**Data for processing**
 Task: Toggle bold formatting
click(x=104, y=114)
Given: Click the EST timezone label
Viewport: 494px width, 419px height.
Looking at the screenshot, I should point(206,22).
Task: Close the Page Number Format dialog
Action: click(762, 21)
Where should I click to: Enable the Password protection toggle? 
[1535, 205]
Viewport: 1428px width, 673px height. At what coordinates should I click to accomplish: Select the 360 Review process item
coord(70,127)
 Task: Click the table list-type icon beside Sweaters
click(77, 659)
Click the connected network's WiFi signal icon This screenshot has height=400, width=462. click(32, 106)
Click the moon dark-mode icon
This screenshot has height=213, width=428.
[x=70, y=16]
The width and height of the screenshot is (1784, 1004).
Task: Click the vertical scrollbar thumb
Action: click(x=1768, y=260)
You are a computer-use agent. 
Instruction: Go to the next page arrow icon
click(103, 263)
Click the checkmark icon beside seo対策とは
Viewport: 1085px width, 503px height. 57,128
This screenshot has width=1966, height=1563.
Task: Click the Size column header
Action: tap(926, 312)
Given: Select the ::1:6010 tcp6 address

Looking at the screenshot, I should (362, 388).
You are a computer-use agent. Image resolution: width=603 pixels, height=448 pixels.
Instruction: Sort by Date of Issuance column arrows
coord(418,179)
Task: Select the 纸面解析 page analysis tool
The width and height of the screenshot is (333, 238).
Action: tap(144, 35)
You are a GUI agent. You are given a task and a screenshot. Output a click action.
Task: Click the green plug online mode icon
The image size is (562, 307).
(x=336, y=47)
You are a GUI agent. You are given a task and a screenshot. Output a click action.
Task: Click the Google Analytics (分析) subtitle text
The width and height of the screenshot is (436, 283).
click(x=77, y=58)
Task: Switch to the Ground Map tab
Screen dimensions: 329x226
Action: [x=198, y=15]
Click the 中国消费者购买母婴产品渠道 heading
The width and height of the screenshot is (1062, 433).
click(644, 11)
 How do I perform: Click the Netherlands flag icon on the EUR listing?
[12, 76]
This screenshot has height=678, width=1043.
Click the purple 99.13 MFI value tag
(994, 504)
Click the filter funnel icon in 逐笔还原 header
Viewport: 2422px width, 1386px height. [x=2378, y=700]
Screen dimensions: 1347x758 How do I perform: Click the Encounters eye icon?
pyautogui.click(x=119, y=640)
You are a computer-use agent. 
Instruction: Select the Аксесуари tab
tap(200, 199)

**Given request**
Can you rewrite all the records above, replacing every "computer-use agent" with "desktop agent" and changing nothing else?

**Exercise response**
 Task: Toggle bold formatting
click(x=104, y=114)
Given: Click the EST timezone label
Viewport: 494px width, 419px height.
Looking at the screenshot, I should point(206,22).
Task: Close the Page Number Format dialog
Action: click(762, 21)
Where should I click to: Enable the Password protection toggle? 
[1535, 205]
Viewport: 1428px width, 673px height. At what coordinates should I click to accomplish: Select the 360 Review process item
coord(70,127)
 Task: Click the table list-type icon beside Sweaters
click(77, 659)
Click the connected network's WiFi signal icon This screenshot has height=400, width=462. click(32, 106)
Click the moon dark-mode icon
This screenshot has height=213, width=428.
[x=70, y=16]
The width and height of the screenshot is (1784, 1004).
Task: Click the vertical scrollbar thumb
Action: click(x=1768, y=260)
You are a desktop agent. 
Instruction: Go to the next page arrow icon
click(103, 263)
Click the checkmark icon beside seo対策とは
Viewport: 1085px width, 503px height. 57,128
This screenshot has width=1966, height=1563.
Task: Click the Size column header
Action: tap(926, 312)
Given: Select the ::1:6010 tcp6 address

Looking at the screenshot, I should (362, 388).
You are a desktop agent. Image resolution: width=603 pixels, height=448 pixels.
Instruction: Sort by Date of Issuance column arrows
coord(418,179)
Task: Select the 纸面解析 page analysis tool
The width and height of the screenshot is (333, 238).
Action: tap(144, 35)
You are a GUI agent. You are given a task and a screenshot. Output a click action.
Task: Click the green plug online mode icon
The image size is (562, 307).
(x=336, y=47)
You are a GUI agent. You are given a task and a screenshot. Output a click action.
Task: Click the Google Analytics (分析) subtitle text
The width and height of the screenshot is (436, 283).
click(x=77, y=58)
Task: Switch to the Ground Map tab
Screen dimensions: 329x226
Action: [x=198, y=15]
Click the 中国消费者购买母婴产品渠道 heading
The width and height of the screenshot is (1062, 433).
click(644, 11)
 How do I perform: Click the Netherlands flag icon on the EUR listing?
[12, 76]
This screenshot has height=678, width=1043.
Click the purple 99.13 MFI value tag
(994, 504)
Click the filter funnel icon in 逐笔还原 header
Viewport: 2422px width, 1386px height. [x=2378, y=700]
Screen dimensions: 1347x758 How do I perform: Click the Encounters eye icon?
pyautogui.click(x=119, y=640)
You are a desktop agent. 
Instruction: Select the Аксесуари tab
tap(200, 199)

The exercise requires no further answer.